第十六夜 ラトゥーラの『ムーン・マニアック』 1


 暗い部屋の中だった。

 どうやら、此処は、ワインセラーみたいだ。

 赤ワインが陳列されて、並んでいる。樽も転がっている。

 何処かの家の地下室なのだろうか……?

 もしかすると、あの安宿の地下かもしれない……。だとすると、ウォーター・ハウス達にすぐ見付けられる。ザゴルムのようにトラップに嵌めようとするならば別だが、どうもそんな感じには思えない。敵はそこまで馬鹿じゃない……。


 ラトゥーラは、自分の身体が拘束されている事に気付く。

 椅子にロープで縛られて、猿轡を噛まされている。

 服は脱がされていない。安宿にあった、灰色のシルクのパジャマを着ている。


「ようやく、眼が覚めたか」

 眼の前には、グレーに近いモノトーンの服を身に付け、アシンメトリーのロングスカートから生脚を出した、一人の美少年が腕を組んで、佇んでいる。


「MD中の警察の事情を調べていくとな。警察官からマフィアに転職する奴も多いし、マフィアから警察官に転職する奴も多い。それから、天下り。年取った官僚とかドンドン、カジノの経営者なんかに転職しているらしいぜ。当然、カジノにはマフィアが絡んでいる。ええ、ラトゥーラ、その辺りの事情も知ってから、マフィア連中に立て突いているんだろうな? ひひっ、暴君は当然、知っているんだろうがなあ?」

 ヴァシーレは、ロープで拘束し、猿轡を噛ませたラトゥーラを軽蔑するように見下ろしていた。
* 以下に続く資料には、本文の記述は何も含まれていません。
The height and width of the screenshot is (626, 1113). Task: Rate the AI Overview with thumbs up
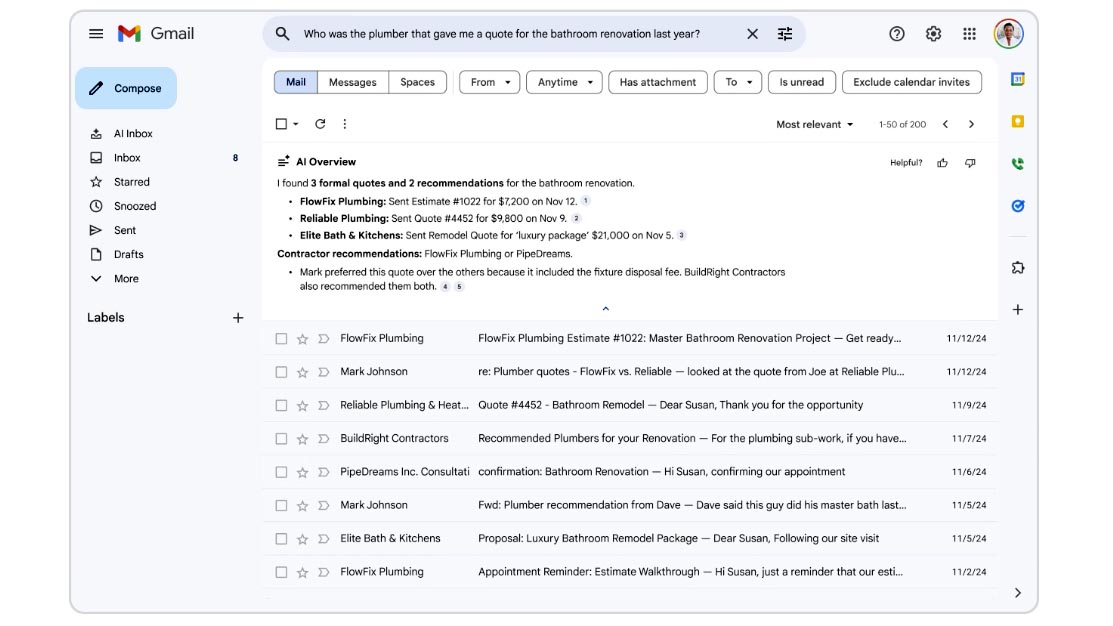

「俺はフリーの殺し屋でしかねぇが。その辺りの利権争いには詳しい……。ってか、殺し屋やるんなら、知っておかなくちゃならねぇからなぁ。……、ラトゥーラよおぉ。今、警察共も、金が欲しいらしいぃんだぜ? テメェらの賞金がなあっ! この俺は奴らに出しぬかれたくねぇ。ラトゥーラ、テメェ一人を始末するだけで、俺のポケットには、五千万入るってわけなんだぜっ! 今、いつでも始末出来る」


 ヴァシーレは壁に寄り掛かりながら、高笑いを浮かべていた。

 そして、ヴァシーは白ワインをラッパ飲みで、口にしていた。そして、彼は瓶を床に投げ捨てる。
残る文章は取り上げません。